Give again, word for word, the lines below that run from the line with "Given: Click the" through the line with "You are a computer-use". Drop the pictures.

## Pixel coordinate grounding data
*** Block opens ***

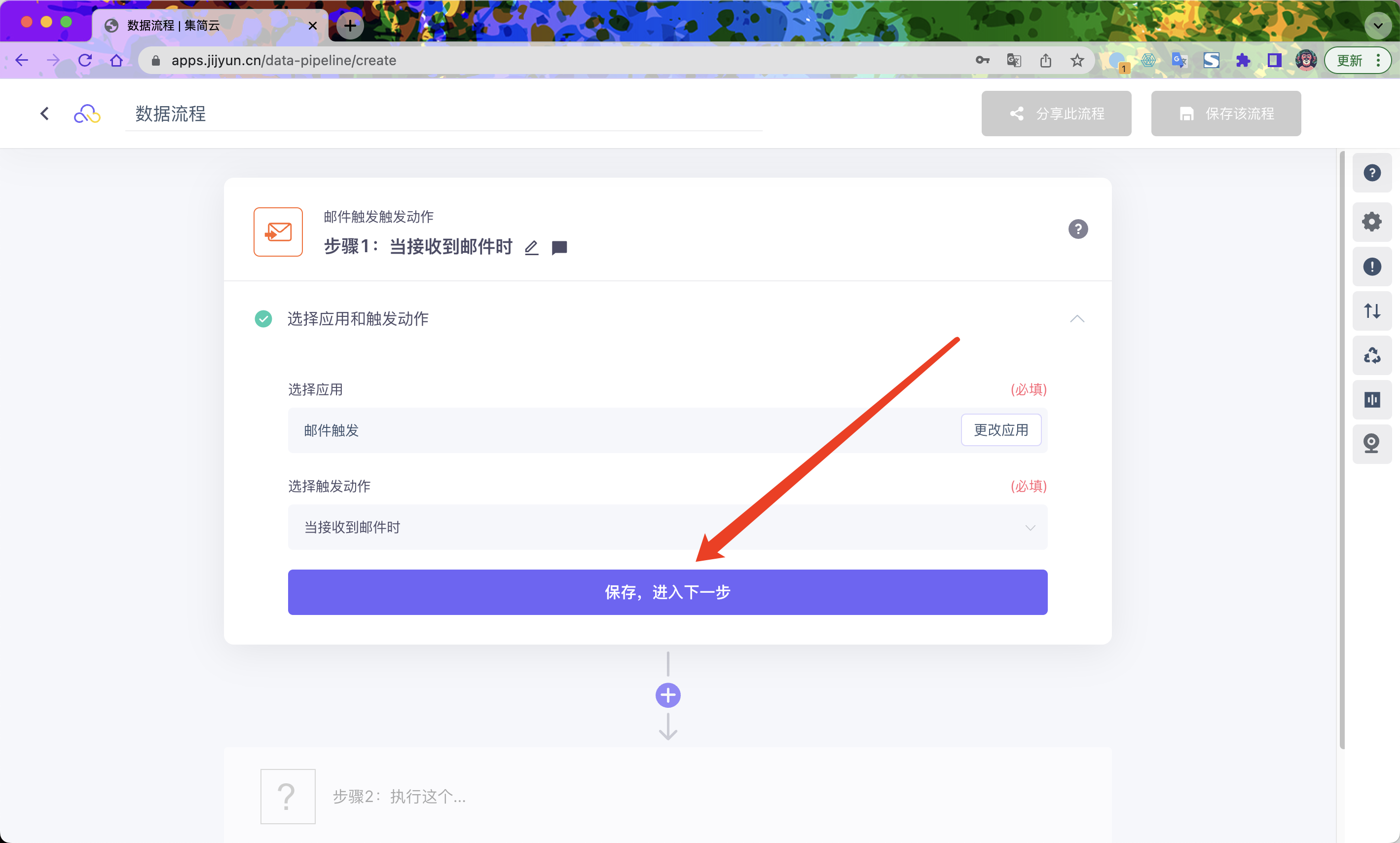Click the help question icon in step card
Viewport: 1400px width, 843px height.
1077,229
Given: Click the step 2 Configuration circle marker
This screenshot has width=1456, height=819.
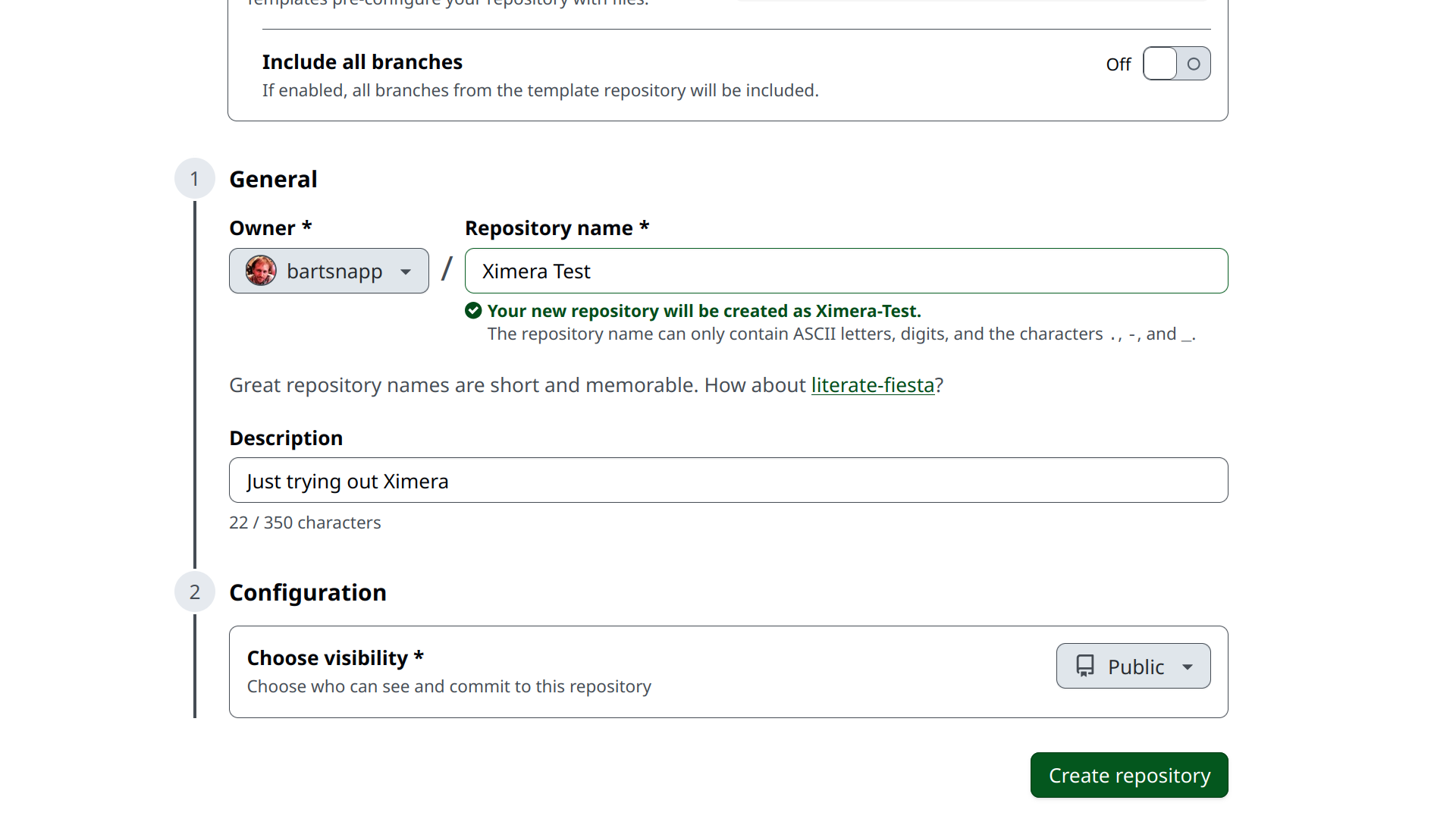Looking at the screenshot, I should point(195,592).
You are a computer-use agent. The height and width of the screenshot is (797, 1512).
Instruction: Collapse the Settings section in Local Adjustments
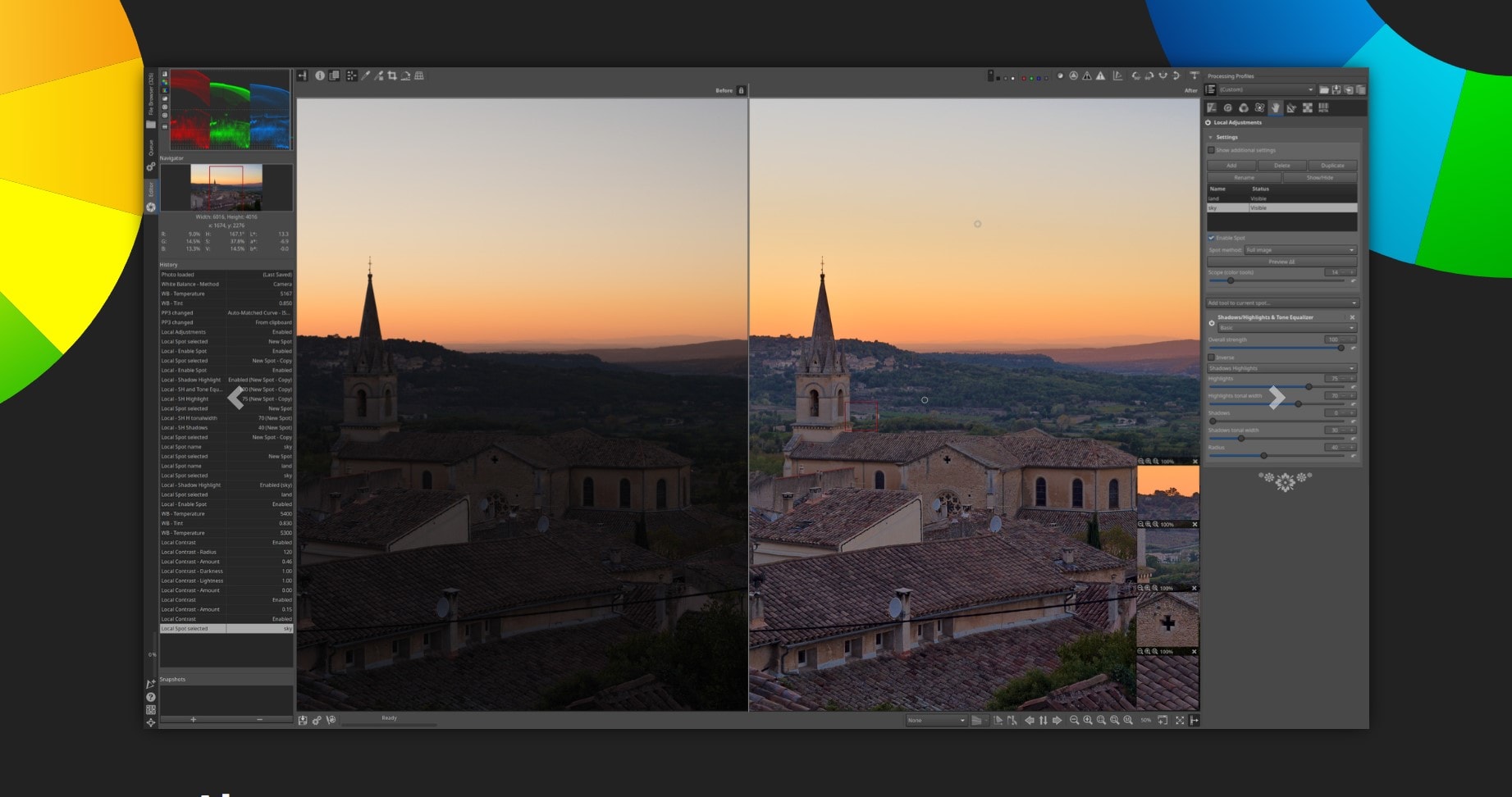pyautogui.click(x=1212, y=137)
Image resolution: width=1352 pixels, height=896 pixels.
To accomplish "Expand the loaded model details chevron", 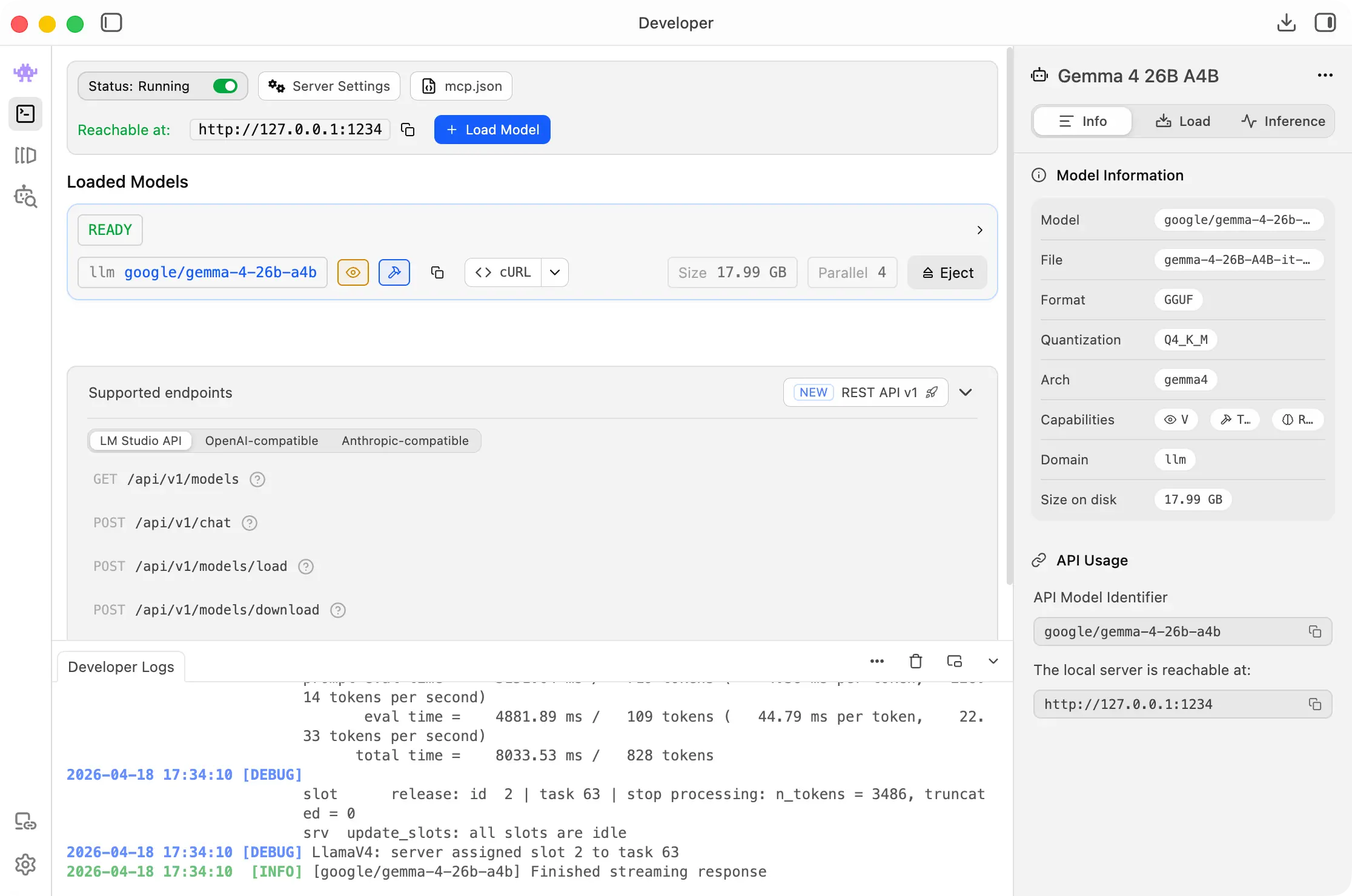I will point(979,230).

*** Block closes ***

## RESPONSE
Given: Click the step 2 Configuration circle marker
This screenshot has width=1456, height=819.
Looking at the screenshot, I should point(195,592).
You are a computer-use agent. The height and width of the screenshot is (797, 1512).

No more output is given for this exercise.